Food Import Prices Soaring, UN Agriculture Agency Warns

November 18, 2010

Food import bills for the world’s poorest countries are predicted to increase by 11 percent this year, and unless the production of key crops increases by a sizable margin in 2011, the UN Food and Agriculture Organization (FAO) warns that things could get significantly worse.

“International prices of most agricultural commodities have increased in recent months, some sharply,” the FAO reports in the November 2010 edition of their Food Outlook Global Market Analysis Report. The organization’s Food Price Index jumped 34 points since June, and the current measure of 197 points is just 16 points shy of its all-time high, set in June 2008.

The FAO said that several factors played key roles in the price increases. Among those factors were crop shortages in the top producing countries, weather conditions, and the decreasing value of the US Dollar.

According to UN food agency statistics, worldwide production of cereal crops is expected to fall by 2 percent, despite predictions in June that it would increase by 1.2 percent. As a result, the FAO predicts that global cereal stocks will likely decrease by 7 percent.

“Following a series of unexpected downward revisions to crop forecasts in several major producing countries, world prices have risen alarmingly and at a much faster pace than in 2007/08,” the FAO report stated. “Given the expectation of falling global inventories, the size of next year’s crops will be critical in setting the tone for stability in international markets.”

Replenishing cereal stocks could be difficult due to other factors, the FAO reports. The price of sugar has reached a 30-year high, they say, and increased prices for products such as soybeans and cotton make them attractive crops to grow, thus limiting the amount of rice, barley, and other cereal crops that can and will be grown by farmers.

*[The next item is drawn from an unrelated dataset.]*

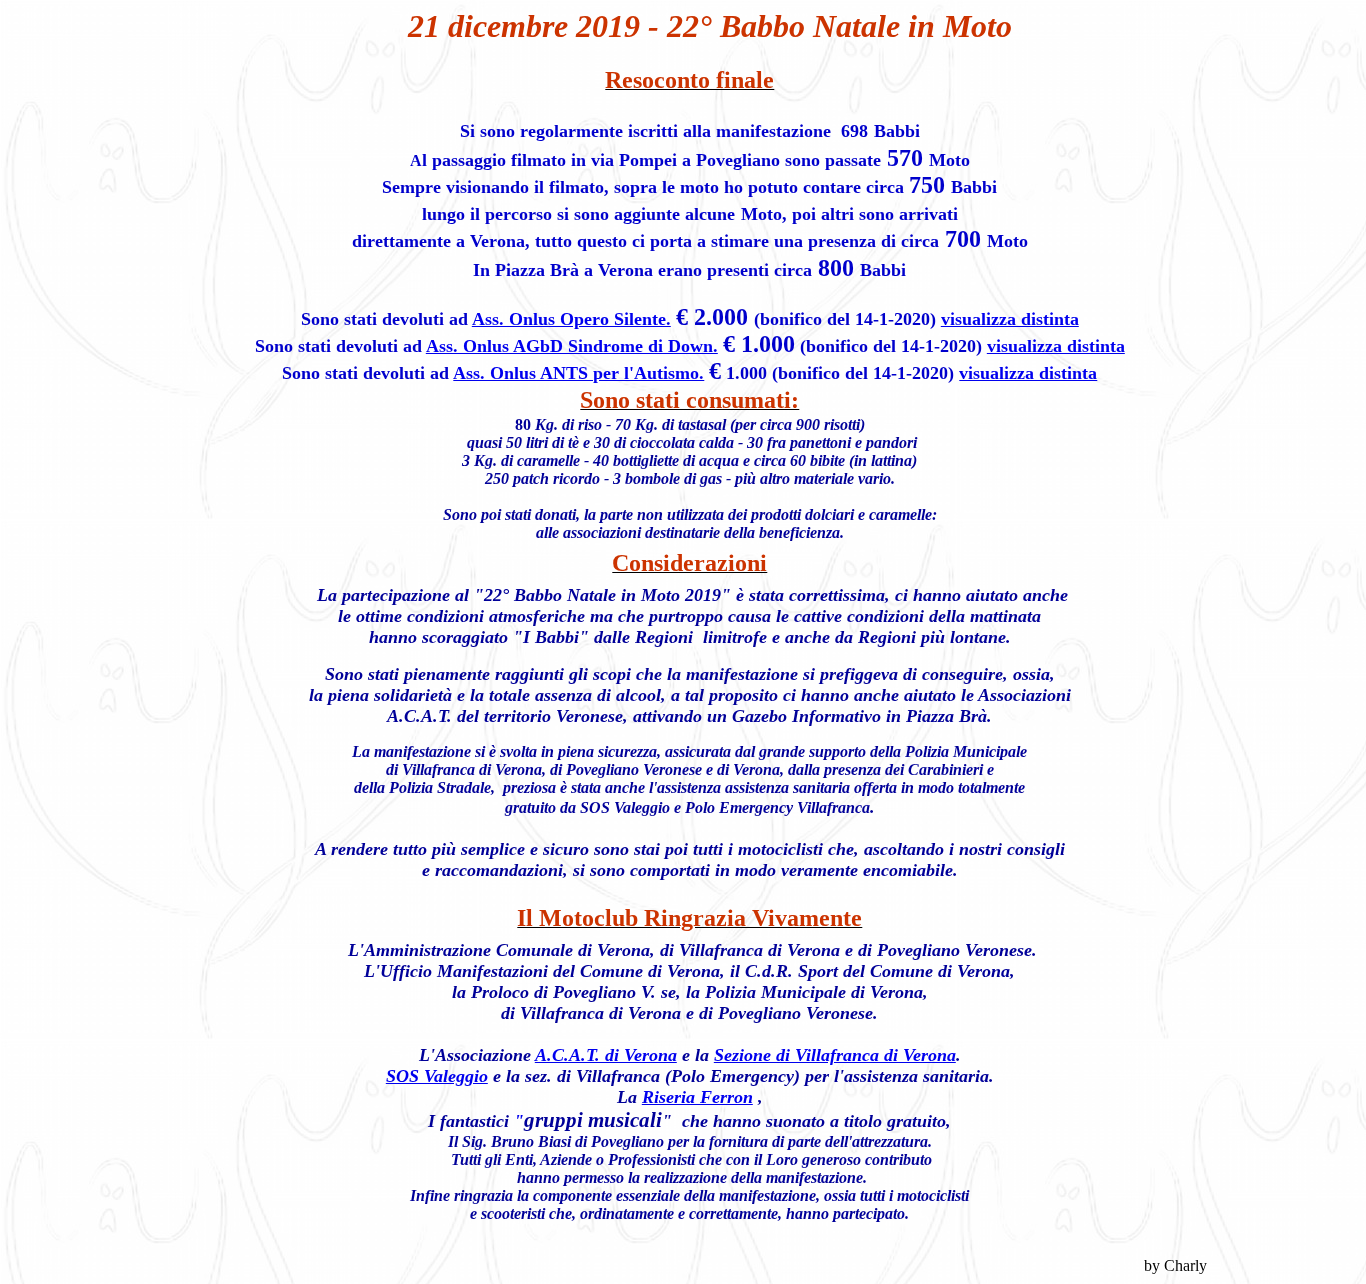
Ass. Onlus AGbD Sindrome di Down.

“This could limit individual crop production responses to levels that would be insufficient to alleviate market tightness,” the FAO report warns. “Against this backdrop, consumers may have little choice but to pay higher prices for their food.”

Furthermore, according to China’s Xinhua News Agency, international food import bills could surpass the $1 trillion mark in 2010, and low-income food-deficit countries could see total costs soar by one-fifth.